The idea is not just simple brute force trial and error, but really mixing different versions, mutating them randomly and so on. The results are a lot better than with just designing. And something humans would have never thought about.

And about a computer and a programmer, nature doesn't need them because it's itself both the program and the computer: what spreads, spreads and what declines, declines and that's it.
 
The idea is not just simple brute force trial and error, but really mixing different versions, mutating them randomly and so on. The results are a lot better than with just designing. And something humans would have never thought about.
You can change the wording all you want but in the end it's nothing but "trial and error".
And about a computer and a programmer, nature doesn't need them because it's itself both the program and the computer: what spreads, spreads and what declines, declines and that's it.
This is a statement of faith. There is no evidence that Mother Nature and Father Time created life nor all the novelties of life . Now if this is your faith then stated it as faith.

Another thing evolution doesn't deal with years but with generations. Thus bacteria benefits from "trial and error" a lot more than let's say mammals yet with the thousands of generation bacteria studied "trial and error" hasn't produce anything impressive yet.

Also noted that a "trial and error" computer program itself never changes or mutates only the variables within the program.
 
Another thing evolution doesn't deal with years but with generations. Thus bacteria benefits from "trial and error" a lot more than let's say mammals yet with the thousands of generation bacteria studied "trial and error" hasn't produce anything impressive yet.
I doubt that the point of evolution is to create 'impressive' species.
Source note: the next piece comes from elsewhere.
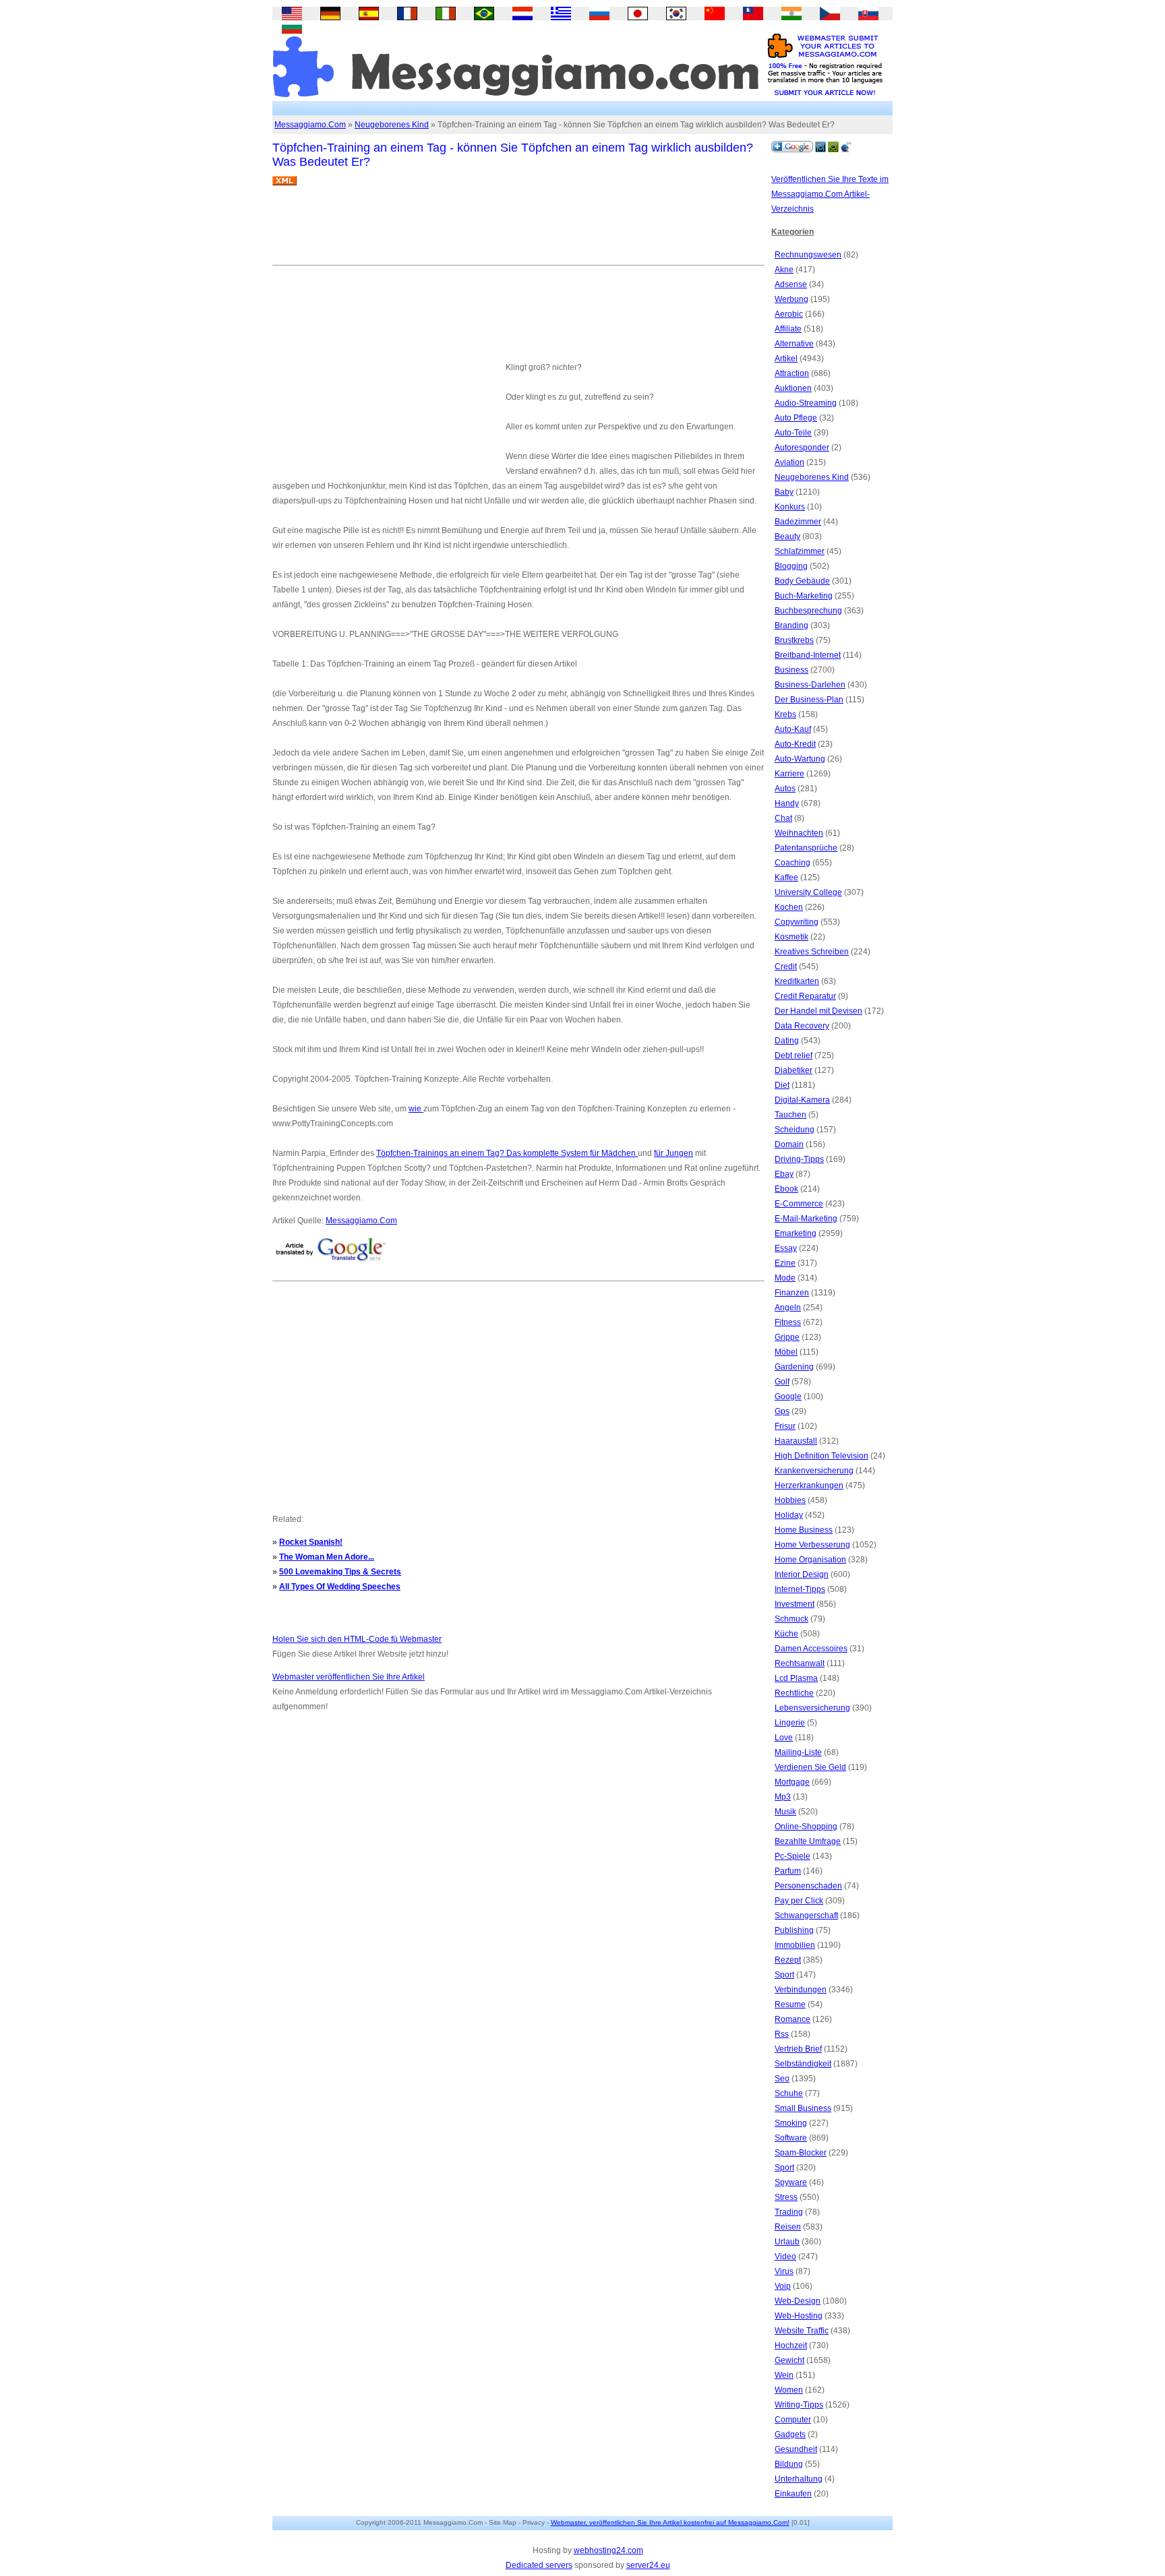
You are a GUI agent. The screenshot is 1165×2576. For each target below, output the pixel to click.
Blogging (791, 566)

It's about surviving, and if a species manages to survive for ages while keeping it relatively simple compared to others, then there's no reason to change that form the evolutionary POV.
 
You can change the wording all you want but in the end it's nothing but "trial and error".
You can make unfounded assertions all you want but in the end there's also heredity and selection.
 
Truronian mentioned human ancestors being less complex meaning less evolved. Truronian was wrong and Smidlee has been using "less evolved" in his arguments. There is no such thing as less evolved. Organisms are adapted for their environments.

EDIT: He said it here:
http://forums.civfanatics.com/showpost.php?p=6730664&postcount=147

EDIT: This is what results from Truronian's mistake:
Smidlee said:
Another thing evolution doesn't deal with years but with generations. Thus bacteria benefits from "trial and error" a lot more than let's say mammals yet with the thousands of generation bacteria studied "trial and error" hasn't produce anything impressive yet.
Evolution isn't trying to reach a goal. And bacteria are adapted for their environment. And species of bacteria evolved over time to bring us such joys as prokaryotes, plants, yogurt, and leprosy. :)
 
Aha. Truronian said it was true if you had no imagination.
He was responding to the fact that Smidlee said "if you use your imagination", and Truronian wanted Smidlee to NOT use his imagination.

The whole argument got pretty messed up I think.

EDIT: The difference between Lucy and modern humans is not one of "less evolved", but rather that they're simply different species. The illusion of one being "less evolved" than the other is very easy to be deceived by, since Lucy is chronologically before humans, and if one creates an evolutionary diagram, it's extremely easy to think one is "less evolved" than the other. The fact of the matter is that the two species are simply DIFFERENT and are (were in the case of Lucy) adapted for their environments.
 
MRSA is pretty impressive if you're one of the thousands of peple who've been killed by it in recent years.